Genetic basis of tail-loss in humans

A genetic change in our ancient ancestors may partly explain why humans don’t have tails like monkeys, finds a new study.  

Published as the cover story of the journal Nature, the work compared the DNA of tail-less apes and humans to that of tailed monkeys, and found an insertion of DNA shared by apes and humans, but missing in monkeys. When the research team engineered a series of mice to examine whether the insertion, in a gene called TBXT, affected their tails, they found a variety of tail effects, including some mice born without tails.

“Our study begins to explain how evolution removed our tails, a question that has intrigued me since I was young,” says the corresponding study author.

More than 100 genes had been linked by past work to the development of tails in various vertebrate species, and the study authors hypothesized that tail loss occurred through changes in the DNA code (mutations) of one or more of them. Remarkably, say the study authors, the new study found that the differences in tails came not from TBXT mutations, but instead from the insertion of a DNA snippet called AluY into the gene’s regulatory code in the ancestors of apes and humans.

The new finding proceeds from the process by which genetic instructions are converted into proteins, the molecules that make up the body’s structures and signals. DNA is “read” and converted  into a related material in RNA, and ultimately into mature messenger RNA (mRNA), which produces proteins.

In a key step that produces mRNA, “spacer” sections called introns are cut out of the code, but before that guide the stitching together (splicing) of just the DNA sections, called exons, which encode the final instructions. Further, the genomes of vertebrate animals evolved to feature alternative splicing, in which a single gene can code for more than one protein by leaving out or adding exon sequences. Beyond splicing, the human genome grew more complex still by evolving to include “countless” switches, part of the poorly understood “dark matter” that turns on genes at different levels in different cell types.

Still other work has shown that half of this non-gene “dark matter” in the human genome, which lies both between genes and within the introns, consists of highly repeated DNA sequences. Further, most of these repeats consist of retrotransposons, also called “jumping genes” or “mobile elements,” which can move around and insert themselves repeatedly and randomly in human code.

Pulling these details together, the “astounding” current study found that the transposon insertion of interest, AluY, which affected tail length, had randomly occurred in an intron within the TBXT code. Although it did not change a coding portion, the intron insertion, so the research team showed, influenced alternative splicing, something not seen before, to result in a variety of tail lengths. Xia found an AluY insertion that remained in the same location within the TBXT gene in humans and apes resulted in the production of two forms of TBXT RNA. One of these, they theorize, directly contributed to tail loss.

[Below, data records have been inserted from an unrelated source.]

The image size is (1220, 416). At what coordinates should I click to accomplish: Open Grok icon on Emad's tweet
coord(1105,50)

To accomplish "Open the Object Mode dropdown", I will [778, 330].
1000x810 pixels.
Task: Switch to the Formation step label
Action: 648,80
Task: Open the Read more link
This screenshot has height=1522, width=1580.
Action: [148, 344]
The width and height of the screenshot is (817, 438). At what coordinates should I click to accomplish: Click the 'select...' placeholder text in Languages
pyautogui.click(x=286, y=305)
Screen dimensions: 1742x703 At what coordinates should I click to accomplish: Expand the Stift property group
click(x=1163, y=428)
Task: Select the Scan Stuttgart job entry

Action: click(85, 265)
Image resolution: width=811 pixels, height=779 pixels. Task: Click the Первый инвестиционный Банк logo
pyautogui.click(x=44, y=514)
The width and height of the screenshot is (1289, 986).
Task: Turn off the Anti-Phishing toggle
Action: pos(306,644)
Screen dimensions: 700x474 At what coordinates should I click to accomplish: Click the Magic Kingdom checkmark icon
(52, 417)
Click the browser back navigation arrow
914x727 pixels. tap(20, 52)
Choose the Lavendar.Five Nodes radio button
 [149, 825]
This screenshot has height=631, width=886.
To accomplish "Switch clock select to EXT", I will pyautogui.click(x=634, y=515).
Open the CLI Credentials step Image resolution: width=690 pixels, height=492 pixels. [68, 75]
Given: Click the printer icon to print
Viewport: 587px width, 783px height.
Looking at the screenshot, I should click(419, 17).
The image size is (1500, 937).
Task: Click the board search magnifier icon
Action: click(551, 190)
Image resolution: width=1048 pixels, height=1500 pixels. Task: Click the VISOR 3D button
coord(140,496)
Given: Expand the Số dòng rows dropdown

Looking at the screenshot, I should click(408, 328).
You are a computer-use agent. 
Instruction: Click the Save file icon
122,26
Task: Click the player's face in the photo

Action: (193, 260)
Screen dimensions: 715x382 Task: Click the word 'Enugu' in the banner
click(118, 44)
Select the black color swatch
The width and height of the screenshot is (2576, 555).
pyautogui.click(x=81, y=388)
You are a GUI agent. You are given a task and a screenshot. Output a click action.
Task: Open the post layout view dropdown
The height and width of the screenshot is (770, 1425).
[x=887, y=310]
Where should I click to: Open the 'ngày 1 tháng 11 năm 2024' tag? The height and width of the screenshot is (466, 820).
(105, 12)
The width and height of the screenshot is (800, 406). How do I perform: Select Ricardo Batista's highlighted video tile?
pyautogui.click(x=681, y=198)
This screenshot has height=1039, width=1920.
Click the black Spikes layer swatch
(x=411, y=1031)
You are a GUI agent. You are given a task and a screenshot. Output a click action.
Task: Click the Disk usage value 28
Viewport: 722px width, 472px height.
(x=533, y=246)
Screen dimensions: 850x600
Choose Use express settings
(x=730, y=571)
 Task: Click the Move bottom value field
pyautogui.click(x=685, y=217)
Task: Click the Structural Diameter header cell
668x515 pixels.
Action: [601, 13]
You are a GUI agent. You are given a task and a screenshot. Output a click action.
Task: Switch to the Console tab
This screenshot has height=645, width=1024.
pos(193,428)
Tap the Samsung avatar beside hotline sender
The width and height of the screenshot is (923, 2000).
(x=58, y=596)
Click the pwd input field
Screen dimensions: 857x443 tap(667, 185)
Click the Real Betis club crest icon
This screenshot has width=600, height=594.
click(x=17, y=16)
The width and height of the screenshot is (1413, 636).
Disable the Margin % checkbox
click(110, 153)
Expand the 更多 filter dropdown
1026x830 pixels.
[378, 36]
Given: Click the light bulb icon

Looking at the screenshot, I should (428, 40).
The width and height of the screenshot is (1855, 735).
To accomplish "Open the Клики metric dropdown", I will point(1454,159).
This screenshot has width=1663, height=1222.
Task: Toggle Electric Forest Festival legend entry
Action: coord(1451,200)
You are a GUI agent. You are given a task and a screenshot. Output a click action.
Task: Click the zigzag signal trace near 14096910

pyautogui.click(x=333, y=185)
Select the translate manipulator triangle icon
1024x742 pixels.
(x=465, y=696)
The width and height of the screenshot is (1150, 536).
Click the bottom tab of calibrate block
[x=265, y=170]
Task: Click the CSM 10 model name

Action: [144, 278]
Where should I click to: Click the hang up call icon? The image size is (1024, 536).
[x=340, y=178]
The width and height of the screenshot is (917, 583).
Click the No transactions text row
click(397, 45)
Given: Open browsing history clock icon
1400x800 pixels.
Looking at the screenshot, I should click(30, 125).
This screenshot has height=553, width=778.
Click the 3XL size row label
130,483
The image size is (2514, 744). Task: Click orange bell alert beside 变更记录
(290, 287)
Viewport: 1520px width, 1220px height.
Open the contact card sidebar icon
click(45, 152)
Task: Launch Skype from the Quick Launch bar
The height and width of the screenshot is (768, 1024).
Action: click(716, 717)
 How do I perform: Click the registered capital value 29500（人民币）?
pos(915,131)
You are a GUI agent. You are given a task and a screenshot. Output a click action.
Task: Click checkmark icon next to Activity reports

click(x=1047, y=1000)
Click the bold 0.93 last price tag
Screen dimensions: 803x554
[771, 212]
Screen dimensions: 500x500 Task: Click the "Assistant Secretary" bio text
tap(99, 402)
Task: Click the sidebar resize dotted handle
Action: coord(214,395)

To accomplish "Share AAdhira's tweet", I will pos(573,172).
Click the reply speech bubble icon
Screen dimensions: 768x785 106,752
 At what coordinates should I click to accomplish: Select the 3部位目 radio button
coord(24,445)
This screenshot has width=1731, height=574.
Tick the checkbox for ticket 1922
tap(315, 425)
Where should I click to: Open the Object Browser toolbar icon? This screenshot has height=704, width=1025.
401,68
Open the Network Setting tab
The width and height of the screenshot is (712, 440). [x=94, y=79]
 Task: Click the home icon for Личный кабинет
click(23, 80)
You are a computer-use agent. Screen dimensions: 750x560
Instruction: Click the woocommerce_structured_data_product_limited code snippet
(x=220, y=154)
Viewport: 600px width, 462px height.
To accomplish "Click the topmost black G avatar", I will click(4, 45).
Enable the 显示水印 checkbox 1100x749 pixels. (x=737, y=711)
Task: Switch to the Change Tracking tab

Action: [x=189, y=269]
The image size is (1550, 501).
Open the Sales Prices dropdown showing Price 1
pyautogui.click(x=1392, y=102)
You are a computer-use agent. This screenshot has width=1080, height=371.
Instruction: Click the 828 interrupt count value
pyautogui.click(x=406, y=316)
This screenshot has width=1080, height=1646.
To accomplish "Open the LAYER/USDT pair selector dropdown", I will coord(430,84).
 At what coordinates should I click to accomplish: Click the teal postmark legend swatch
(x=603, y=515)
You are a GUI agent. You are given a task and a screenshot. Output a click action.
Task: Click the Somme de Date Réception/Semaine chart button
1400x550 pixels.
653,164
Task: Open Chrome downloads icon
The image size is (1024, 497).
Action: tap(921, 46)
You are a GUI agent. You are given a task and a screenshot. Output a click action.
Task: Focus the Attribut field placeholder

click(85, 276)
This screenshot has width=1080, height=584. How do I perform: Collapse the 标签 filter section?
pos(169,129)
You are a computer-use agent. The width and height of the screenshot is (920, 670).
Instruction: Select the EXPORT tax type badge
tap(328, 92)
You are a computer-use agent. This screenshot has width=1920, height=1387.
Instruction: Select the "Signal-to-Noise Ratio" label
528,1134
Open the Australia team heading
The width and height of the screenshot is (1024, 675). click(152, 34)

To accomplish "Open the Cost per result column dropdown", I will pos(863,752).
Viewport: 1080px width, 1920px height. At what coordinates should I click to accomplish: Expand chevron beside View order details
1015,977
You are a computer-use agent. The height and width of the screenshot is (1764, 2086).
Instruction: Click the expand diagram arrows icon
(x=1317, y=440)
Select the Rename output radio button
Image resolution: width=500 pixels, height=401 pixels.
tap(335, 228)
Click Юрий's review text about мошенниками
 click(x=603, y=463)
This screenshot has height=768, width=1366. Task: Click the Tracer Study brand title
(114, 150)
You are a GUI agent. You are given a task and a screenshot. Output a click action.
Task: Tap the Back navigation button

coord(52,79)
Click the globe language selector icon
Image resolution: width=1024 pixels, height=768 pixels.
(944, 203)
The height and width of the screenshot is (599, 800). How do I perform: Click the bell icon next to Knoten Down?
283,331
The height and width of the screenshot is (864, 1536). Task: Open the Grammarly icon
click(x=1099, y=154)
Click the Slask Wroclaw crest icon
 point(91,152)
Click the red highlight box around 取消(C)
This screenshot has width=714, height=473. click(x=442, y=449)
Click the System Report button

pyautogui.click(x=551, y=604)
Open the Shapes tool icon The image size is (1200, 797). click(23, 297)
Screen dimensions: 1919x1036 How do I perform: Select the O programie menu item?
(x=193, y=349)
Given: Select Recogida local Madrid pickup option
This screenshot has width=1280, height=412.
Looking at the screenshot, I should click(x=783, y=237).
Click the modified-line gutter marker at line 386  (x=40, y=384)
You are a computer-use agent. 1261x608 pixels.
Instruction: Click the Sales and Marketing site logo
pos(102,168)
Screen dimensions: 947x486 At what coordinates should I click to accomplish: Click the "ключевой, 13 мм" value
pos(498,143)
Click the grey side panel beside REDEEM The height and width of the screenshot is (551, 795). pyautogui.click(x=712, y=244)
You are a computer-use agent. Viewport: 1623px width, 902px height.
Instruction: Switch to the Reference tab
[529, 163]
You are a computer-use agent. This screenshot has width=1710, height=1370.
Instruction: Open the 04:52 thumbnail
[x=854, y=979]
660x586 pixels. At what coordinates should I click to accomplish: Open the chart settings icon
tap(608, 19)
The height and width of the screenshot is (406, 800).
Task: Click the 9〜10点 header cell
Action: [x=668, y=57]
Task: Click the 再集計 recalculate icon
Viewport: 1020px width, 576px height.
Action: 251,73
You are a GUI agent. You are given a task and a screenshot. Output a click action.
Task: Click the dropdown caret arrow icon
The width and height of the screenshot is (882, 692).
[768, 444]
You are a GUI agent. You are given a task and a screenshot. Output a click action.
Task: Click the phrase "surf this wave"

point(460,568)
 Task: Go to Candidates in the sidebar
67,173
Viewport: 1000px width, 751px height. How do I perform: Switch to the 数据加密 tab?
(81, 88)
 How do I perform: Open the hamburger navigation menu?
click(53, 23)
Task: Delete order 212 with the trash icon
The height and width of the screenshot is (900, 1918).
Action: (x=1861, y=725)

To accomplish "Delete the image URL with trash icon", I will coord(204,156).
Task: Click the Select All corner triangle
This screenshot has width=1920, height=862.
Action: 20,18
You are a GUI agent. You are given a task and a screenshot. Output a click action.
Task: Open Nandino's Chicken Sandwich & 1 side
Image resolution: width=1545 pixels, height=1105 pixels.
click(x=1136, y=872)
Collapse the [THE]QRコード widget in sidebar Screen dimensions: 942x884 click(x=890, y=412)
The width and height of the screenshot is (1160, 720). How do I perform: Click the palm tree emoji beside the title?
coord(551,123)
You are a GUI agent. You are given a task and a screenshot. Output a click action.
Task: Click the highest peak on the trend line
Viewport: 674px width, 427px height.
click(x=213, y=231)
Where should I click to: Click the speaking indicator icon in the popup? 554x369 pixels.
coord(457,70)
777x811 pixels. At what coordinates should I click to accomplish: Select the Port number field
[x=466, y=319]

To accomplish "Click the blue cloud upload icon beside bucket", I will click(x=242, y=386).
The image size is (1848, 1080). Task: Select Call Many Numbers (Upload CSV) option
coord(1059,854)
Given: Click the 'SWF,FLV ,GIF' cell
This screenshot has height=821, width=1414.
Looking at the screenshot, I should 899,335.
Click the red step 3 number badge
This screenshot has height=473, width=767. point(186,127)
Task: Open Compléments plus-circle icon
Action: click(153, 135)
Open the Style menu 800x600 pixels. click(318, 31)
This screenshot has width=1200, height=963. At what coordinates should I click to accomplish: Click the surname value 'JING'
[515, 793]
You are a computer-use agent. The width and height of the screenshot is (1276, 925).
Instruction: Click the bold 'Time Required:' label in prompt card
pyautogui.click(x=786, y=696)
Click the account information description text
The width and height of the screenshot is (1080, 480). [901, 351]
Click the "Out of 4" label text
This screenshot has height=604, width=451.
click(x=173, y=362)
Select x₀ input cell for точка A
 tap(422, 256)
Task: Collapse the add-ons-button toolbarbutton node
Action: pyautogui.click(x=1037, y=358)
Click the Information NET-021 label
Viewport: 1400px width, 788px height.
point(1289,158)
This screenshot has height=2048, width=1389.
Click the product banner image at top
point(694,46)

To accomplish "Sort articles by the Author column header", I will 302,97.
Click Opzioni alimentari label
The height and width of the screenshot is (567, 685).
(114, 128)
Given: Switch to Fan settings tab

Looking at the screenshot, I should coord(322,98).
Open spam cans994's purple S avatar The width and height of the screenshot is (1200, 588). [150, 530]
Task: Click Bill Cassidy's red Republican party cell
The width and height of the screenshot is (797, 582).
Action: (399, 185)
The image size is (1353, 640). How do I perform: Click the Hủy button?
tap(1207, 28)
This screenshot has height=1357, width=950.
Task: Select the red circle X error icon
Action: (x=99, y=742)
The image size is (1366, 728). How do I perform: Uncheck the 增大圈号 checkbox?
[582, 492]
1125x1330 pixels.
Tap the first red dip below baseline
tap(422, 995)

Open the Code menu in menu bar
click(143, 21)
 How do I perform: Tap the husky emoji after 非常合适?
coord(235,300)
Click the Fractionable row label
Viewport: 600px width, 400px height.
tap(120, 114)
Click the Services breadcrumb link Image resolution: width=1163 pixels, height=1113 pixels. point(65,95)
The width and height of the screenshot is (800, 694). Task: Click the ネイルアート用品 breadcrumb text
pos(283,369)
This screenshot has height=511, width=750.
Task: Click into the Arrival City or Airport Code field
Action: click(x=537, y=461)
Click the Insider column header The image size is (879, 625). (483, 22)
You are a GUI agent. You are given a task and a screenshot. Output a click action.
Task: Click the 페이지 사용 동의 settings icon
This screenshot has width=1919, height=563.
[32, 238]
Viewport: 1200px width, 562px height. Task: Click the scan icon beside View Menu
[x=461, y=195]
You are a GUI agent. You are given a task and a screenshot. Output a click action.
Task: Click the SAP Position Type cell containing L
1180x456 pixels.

“This finding is remarkable because most human introns carry copies of repetitive, jumping DNAs without any effect on gene expression, but this particular AluY insertion did something as obvious as determine tail length,” said a co-author.

Tail loss in the group of primates that includes gorillas, chimpanzees, and humans is believed to have occurred about 25 million years ago, when the group evolved away from Old World monkeys, said the authors. Following this evolutionary split, the group of apes that includes present-day humans evolved the formation of fewer tail vertebrae, giving rise to the coccyx, or tailbone. Although the reason for the tail loss is uncertain, some experts propose that it may have better suited life on the ground than in the trees.

Any advantage that came with tail loss was likely powerful, the researchers say, because it may have happened despite coming with a cost. Genes often influence more than one function in the body, so changes that bring an advantage in one place may be detrimental elsewhere. Specifically, the research team found a small uptick in neural tube defects in mice with the study insertion in the TBXT gene.  

“Future experiments will test the theory that, in an ancient evolutionary trade-off, the loss of a tail in humans contributed to the neural tube birth defects, like those involved in spinal bifida, which are seen today in one in a thousand human neonates,” said another co0author.